## TASK DETAILS
Scan the records for lines with the string "Ανακοινώσεις". Say how many there are, and add nothing.

★ ★ ★ ★ ★

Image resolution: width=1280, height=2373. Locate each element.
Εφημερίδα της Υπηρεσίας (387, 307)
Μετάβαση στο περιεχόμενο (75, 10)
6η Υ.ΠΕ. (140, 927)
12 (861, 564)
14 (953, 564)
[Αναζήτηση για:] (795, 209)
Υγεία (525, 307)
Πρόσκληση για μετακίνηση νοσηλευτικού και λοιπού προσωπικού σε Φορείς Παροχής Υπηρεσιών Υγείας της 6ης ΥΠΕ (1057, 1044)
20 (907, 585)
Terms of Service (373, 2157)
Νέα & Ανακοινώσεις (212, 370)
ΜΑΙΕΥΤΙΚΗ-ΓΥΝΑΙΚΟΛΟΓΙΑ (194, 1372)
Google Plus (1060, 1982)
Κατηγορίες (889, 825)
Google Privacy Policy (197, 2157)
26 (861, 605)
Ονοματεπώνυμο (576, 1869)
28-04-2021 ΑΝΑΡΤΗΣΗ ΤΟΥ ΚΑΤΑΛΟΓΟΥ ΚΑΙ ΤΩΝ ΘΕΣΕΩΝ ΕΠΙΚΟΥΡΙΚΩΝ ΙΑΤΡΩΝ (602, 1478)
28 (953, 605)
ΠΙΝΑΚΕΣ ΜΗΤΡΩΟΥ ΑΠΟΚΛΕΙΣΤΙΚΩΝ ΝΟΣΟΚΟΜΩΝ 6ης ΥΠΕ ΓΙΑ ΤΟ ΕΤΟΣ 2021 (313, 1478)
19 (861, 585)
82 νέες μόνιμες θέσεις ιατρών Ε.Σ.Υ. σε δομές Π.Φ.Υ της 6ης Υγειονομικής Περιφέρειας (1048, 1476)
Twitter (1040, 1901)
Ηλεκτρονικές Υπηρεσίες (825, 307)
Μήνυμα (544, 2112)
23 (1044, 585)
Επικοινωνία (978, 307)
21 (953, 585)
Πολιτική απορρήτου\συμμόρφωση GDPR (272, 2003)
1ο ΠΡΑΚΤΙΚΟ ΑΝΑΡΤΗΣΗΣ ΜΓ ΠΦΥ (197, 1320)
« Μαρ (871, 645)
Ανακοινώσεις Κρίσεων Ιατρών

★ ★ ★ ★ ★

## ANSWER SECTION
2